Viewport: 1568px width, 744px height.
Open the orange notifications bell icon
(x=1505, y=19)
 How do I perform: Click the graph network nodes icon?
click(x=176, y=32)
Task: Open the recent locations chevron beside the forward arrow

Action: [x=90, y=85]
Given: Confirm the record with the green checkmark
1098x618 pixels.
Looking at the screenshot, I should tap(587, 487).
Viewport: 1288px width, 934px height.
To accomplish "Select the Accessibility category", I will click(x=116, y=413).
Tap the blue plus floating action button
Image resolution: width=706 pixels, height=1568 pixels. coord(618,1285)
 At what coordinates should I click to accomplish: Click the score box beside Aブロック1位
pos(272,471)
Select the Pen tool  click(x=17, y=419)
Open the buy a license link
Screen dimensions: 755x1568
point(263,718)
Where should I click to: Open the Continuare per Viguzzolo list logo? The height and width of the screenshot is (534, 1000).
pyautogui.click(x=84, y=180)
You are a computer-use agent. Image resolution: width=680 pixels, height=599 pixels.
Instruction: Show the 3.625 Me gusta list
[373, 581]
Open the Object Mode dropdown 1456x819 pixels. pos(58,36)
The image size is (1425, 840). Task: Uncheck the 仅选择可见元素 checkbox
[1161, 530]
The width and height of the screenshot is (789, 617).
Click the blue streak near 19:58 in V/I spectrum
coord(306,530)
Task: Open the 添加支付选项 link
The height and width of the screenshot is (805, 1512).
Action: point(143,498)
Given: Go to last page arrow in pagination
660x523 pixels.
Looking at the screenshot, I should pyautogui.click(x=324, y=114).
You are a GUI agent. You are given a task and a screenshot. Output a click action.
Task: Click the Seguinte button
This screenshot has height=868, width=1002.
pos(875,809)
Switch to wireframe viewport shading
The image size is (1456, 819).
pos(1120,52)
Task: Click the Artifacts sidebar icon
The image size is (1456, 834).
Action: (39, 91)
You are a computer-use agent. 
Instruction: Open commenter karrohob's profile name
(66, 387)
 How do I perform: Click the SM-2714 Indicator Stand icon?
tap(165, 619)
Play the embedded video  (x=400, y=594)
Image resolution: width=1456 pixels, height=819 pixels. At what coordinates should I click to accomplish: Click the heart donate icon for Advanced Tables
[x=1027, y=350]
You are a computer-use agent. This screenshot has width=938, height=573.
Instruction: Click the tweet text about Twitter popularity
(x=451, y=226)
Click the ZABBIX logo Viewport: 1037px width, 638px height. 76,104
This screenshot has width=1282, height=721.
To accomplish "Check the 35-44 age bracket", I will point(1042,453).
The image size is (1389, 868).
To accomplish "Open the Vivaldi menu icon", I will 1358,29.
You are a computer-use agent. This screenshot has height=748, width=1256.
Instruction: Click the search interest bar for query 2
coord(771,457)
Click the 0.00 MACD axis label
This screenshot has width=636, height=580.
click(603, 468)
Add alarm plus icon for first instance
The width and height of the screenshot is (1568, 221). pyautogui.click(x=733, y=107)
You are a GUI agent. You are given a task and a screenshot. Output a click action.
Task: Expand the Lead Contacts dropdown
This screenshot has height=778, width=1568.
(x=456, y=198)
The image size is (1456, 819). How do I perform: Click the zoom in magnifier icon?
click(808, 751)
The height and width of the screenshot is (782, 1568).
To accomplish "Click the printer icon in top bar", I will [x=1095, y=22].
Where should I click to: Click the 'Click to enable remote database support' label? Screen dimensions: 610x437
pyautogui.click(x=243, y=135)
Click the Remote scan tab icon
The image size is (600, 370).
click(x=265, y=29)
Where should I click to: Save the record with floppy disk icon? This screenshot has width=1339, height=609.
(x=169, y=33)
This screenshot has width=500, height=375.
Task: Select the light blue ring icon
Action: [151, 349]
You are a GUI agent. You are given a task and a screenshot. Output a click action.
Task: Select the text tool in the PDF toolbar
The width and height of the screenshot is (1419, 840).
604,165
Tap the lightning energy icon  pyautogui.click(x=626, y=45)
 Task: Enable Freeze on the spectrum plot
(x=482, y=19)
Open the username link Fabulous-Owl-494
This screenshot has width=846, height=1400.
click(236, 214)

-*-

■ AIM ■
Copy all the items above, switching every "checkbox" to "tick box" and changing nothing else.

■ ANSWER TO THIS TASK ■
Viewport: 1568px width, 744px height.
Open the orange notifications bell icon
(x=1505, y=19)
 How do I perform: Click the graph network nodes icon?
click(x=176, y=32)
Task: Open the recent locations chevron beside the forward arrow

Action: [x=90, y=85]
Given: Confirm the record with the green checkmark
1098x618 pixels.
Looking at the screenshot, I should tap(587, 487).
Viewport: 1288px width, 934px height.
To accomplish "Select the Accessibility category", I will click(x=116, y=413).
Tap the blue plus floating action button
Image resolution: width=706 pixels, height=1568 pixels. coord(618,1285)
 At what coordinates should I click to accomplish: Click the score box beside Aブロック1位
pos(272,471)
Select the Pen tool  click(x=17, y=419)
Open the buy a license link
Screen dimensions: 755x1568
point(263,718)
Where should I click to: Open the Continuare per Viguzzolo list logo? The height and width of the screenshot is (534, 1000).
pyautogui.click(x=84, y=180)
You are a computer-use agent. Image resolution: width=680 pixels, height=599 pixels.
Instruction: Show the 3.625 Me gusta list
[373, 581]
Open the Object Mode dropdown 1456x819 pixels. pos(58,36)
The image size is (1425, 840). Task: Uncheck the 仅选择可见元素 tick box
[1161, 530]
The width and height of the screenshot is (789, 617).
Click the blue streak near 19:58 in V/I spectrum
coord(306,530)
Task: Open the 添加支付选项 link
The height and width of the screenshot is (805, 1512).
Action: point(143,498)
Given: Go to last page arrow in pagination
660x523 pixels.
Looking at the screenshot, I should pyautogui.click(x=324, y=114).
You are a GUI agent. You are given a task and a screenshot. Output a click action.
Task: Click the Seguinte button
This screenshot has height=868, width=1002.
pos(875,809)
Switch to wireframe viewport shading
The image size is (1456, 819).
pos(1120,52)
Task: Click the Artifacts sidebar icon
The image size is (1456, 834).
Action: (39, 91)
You are a computer-use agent. 
Instruction: Open commenter karrohob's profile name
(66, 387)
 How do I perform: Click the SM-2714 Indicator Stand icon?
tap(165, 619)
Play the embedded video  (x=400, y=594)
Image resolution: width=1456 pixels, height=819 pixels. At what coordinates should I click to accomplish: Click the heart donate icon for Advanced Tables
[x=1027, y=350]
You are a computer-use agent. This screenshot has width=938, height=573.
Instruction: Click the tweet text about Twitter popularity
(x=451, y=226)
Click the ZABBIX logo Viewport: 1037px width, 638px height. 76,104
This screenshot has width=1282, height=721.
To accomplish "Check the 35-44 age bracket", I will point(1042,453).
The image size is (1389, 868).
To accomplish "Open the Vivaldi menu icon", I will 1358,29.
You are a computer-use agent. This screenshot has height=748, width=1256.
Instruction: Click the search interest bar for query 2
coord(771,457)
Click the 0.00 MACD axis label
This screenshot has width=636, height=580.
click(603, 468)
Add alarm plus icon for first instance
The width and height of the screenshot is (1568, 221). pyautogui.click(x=733, y=107)
You are a GUI agent. You are given a task and a screenshot. Output a click action.
Task: Expand the Lead Contacts dropdown
This screenshot has height=778, width=1568.
(x=456, y=198)
The image size is (1456, 819). How do I perform: Click the zoom in magnifier icon?
click(808, 751)
The height and width of the screenshot is (782, 1568).
To accomplish "Click the printer icon in top bar", I will [x=1095, y=22].
Where should I click to: Click the 'Click to enable remote database support' label? Screen dimensions: 610x437
pyautogui.click(x=243, y=135)
Click the Remote scan tab icon
The image size is (600, 370).
click(x=265, y=29)
Where should I click to: Save the record with floppy disk icon? This screenshot has width=1339, height=609.
(x=169, y=33)
This screenshot has width=500, height=375.
Task: Select the light blue ring icon
Action: [151, 349]
You are a GUI agent. You are given a task and a screenshot. Output a click action.
Task: Select the text tool in the PDF toolbar
The width and height of the screenshot is (1419, 840).
604,165
Tap the lightning energy icon  pyautogui.click(x=626, y=45)
 Task: Enable Freeze on the spectrum plot
(x=482, y=19)
Open the username link Fabulous-Owl-494
This screenshot has width=846, height=1400.
click(236, 214)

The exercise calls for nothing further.